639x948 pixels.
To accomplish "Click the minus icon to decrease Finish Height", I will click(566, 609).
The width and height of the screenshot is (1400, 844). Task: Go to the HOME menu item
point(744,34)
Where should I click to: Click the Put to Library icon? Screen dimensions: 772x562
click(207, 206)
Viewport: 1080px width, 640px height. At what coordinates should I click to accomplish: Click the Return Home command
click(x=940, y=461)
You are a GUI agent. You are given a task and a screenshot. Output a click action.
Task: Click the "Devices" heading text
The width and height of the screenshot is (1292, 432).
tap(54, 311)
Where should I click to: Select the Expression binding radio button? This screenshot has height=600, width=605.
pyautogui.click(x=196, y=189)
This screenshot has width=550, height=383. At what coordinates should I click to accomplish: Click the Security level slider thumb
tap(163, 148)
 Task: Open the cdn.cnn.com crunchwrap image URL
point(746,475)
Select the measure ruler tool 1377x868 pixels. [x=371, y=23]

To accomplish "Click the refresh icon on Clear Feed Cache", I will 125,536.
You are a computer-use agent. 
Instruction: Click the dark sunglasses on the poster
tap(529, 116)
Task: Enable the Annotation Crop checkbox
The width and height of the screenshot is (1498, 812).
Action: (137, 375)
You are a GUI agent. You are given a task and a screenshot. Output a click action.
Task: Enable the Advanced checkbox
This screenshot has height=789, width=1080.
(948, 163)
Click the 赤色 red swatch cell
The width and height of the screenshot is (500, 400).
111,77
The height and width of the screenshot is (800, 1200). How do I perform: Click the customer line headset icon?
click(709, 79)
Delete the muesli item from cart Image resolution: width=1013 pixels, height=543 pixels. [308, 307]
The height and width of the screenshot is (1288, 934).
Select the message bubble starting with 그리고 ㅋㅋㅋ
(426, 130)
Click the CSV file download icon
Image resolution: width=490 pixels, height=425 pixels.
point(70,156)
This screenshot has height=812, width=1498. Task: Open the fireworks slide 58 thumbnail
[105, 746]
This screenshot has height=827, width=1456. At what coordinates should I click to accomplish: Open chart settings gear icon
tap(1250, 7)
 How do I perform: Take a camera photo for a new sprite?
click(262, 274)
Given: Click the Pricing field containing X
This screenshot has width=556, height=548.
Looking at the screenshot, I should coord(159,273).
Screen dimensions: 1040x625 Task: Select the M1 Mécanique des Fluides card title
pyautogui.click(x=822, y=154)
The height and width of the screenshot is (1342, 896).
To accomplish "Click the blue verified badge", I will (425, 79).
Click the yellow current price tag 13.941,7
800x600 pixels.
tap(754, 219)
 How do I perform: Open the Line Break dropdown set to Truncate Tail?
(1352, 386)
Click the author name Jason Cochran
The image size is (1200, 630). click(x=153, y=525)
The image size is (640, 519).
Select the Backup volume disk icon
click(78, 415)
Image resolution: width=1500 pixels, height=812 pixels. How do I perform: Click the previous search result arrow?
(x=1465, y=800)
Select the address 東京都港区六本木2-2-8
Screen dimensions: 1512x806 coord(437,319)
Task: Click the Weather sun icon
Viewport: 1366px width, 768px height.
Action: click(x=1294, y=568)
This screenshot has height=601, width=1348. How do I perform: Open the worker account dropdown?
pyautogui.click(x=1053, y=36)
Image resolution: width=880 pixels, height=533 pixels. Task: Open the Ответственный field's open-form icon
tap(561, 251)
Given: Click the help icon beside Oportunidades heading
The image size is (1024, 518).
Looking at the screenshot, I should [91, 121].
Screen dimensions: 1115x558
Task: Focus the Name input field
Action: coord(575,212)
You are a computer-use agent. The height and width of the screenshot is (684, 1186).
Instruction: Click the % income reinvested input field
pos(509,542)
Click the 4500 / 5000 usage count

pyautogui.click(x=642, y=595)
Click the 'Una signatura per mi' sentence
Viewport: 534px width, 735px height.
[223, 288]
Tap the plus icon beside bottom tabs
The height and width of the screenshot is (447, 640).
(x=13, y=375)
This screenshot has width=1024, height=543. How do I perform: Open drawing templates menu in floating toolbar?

THE PROBLEM:
Extract every line of the records that contains the string "heading", treating uppercase and lowercase letters as different.

SOLVED EXERCISE:
Task: Click the "Devices" heading text
Given: Click the help icon beside Oportunidades heading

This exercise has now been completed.